:: SET TASK ::
Can you reproduce the rows in the part that opens with the line containing "Image resolution: width=584" and closes with the line containing "Action: point(943,85)", requests included, scaling every coordinate in the answers by 1.9 and rounding each result to a whole number with halves going up, while leaving all numbers in the requests unchanged?

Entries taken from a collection
------------------------------------------------------------

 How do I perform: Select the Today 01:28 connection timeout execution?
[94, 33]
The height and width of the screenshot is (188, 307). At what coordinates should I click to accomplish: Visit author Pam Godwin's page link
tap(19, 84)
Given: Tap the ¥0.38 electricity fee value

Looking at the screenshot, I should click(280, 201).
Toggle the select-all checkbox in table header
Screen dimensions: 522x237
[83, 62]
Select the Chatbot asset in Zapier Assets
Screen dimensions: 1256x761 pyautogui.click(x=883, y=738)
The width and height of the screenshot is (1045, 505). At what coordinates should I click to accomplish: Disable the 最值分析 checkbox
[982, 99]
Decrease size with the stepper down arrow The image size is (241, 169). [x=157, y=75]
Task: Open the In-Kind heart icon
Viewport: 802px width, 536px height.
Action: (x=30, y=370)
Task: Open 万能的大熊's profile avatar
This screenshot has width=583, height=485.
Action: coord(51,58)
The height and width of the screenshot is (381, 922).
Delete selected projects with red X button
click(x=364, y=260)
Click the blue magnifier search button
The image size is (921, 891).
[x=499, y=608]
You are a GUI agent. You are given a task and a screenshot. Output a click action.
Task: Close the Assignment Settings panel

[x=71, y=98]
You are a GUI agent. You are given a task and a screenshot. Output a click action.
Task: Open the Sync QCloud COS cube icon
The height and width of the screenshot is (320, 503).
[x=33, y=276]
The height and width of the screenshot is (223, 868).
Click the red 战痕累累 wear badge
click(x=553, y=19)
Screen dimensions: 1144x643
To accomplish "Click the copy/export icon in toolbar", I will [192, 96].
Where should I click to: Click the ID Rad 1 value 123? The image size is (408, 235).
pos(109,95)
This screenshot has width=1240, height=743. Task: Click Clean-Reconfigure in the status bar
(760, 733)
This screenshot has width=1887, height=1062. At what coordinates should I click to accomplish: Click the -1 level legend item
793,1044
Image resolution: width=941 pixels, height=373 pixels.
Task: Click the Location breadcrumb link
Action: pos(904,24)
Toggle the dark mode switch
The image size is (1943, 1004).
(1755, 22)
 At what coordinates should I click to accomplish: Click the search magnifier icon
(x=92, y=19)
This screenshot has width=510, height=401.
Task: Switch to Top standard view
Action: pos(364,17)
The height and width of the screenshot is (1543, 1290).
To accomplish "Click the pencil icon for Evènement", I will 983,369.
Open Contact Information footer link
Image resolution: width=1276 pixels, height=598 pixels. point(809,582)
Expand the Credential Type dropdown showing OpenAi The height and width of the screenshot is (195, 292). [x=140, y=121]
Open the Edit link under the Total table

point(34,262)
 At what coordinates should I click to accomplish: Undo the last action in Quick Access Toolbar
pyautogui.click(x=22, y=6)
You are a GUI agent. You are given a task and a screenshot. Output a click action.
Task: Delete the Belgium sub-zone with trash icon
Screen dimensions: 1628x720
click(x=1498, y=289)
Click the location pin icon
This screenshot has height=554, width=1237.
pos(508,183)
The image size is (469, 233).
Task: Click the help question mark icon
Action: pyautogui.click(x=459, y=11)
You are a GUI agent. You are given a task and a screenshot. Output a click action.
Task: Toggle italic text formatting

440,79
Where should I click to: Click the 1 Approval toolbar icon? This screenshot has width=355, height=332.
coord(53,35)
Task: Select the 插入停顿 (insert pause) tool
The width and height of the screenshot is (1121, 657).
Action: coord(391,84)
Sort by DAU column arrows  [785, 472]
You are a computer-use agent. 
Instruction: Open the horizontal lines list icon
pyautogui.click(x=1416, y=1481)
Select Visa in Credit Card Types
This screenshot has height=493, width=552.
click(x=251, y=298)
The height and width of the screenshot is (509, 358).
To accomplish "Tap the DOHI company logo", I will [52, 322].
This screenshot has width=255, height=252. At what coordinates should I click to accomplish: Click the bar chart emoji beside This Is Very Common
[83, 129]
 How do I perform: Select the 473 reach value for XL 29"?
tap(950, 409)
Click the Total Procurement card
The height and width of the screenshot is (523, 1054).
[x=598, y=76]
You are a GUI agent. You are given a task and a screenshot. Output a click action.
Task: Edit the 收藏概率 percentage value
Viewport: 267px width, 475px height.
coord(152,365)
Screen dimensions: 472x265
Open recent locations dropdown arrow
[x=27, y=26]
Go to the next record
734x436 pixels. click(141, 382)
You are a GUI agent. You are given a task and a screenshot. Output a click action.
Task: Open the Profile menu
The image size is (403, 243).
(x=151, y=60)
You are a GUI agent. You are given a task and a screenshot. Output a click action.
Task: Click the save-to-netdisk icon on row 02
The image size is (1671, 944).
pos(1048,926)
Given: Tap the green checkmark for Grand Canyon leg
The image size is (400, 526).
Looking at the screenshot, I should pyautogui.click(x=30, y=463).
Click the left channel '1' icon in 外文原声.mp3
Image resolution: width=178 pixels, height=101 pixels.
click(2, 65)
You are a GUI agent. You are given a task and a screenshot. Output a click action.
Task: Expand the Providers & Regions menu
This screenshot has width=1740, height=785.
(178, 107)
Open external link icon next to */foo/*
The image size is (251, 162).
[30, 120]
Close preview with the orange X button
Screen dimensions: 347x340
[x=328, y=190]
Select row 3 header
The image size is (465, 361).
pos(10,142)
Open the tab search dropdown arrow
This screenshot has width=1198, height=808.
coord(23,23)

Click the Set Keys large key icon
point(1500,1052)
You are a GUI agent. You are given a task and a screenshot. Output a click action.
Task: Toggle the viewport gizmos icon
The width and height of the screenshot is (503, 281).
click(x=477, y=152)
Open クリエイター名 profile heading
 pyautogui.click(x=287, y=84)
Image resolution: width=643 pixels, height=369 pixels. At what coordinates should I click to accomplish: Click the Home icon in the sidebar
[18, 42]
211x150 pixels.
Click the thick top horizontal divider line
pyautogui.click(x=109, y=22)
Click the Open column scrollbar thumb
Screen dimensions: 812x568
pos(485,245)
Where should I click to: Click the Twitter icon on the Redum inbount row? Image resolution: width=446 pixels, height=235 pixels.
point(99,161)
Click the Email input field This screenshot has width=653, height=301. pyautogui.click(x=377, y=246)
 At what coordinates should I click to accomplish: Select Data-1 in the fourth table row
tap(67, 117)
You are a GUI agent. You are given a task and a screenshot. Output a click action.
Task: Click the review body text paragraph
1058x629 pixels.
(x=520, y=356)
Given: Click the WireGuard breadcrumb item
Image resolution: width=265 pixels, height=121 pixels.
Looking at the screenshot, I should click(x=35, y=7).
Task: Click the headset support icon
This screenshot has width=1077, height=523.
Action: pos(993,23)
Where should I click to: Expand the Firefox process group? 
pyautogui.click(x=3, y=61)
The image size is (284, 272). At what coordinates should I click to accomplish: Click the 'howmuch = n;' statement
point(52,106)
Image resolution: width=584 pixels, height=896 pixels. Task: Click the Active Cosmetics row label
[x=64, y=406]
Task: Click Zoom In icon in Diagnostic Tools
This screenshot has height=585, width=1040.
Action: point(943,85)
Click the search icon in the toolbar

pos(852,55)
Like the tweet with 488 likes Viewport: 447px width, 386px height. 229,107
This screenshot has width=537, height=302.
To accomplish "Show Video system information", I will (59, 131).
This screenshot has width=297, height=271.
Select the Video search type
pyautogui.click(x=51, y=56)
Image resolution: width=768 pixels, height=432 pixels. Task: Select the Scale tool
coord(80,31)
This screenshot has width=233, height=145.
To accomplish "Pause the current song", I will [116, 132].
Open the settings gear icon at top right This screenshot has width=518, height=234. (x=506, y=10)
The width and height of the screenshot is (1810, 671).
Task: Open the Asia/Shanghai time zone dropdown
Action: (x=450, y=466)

------------------------------------------------------------

:: RESULT FOR THIS EXERCISE ::
Image resolution: width=584 pixels, height=896 pixels. Task: Click the Active Cosmetics row label
[x=122, y=771]
Task: Click Zoom In icon in Diagnostic Tools
This screenshot has height=585, width=1040.
Action: point(1792,162)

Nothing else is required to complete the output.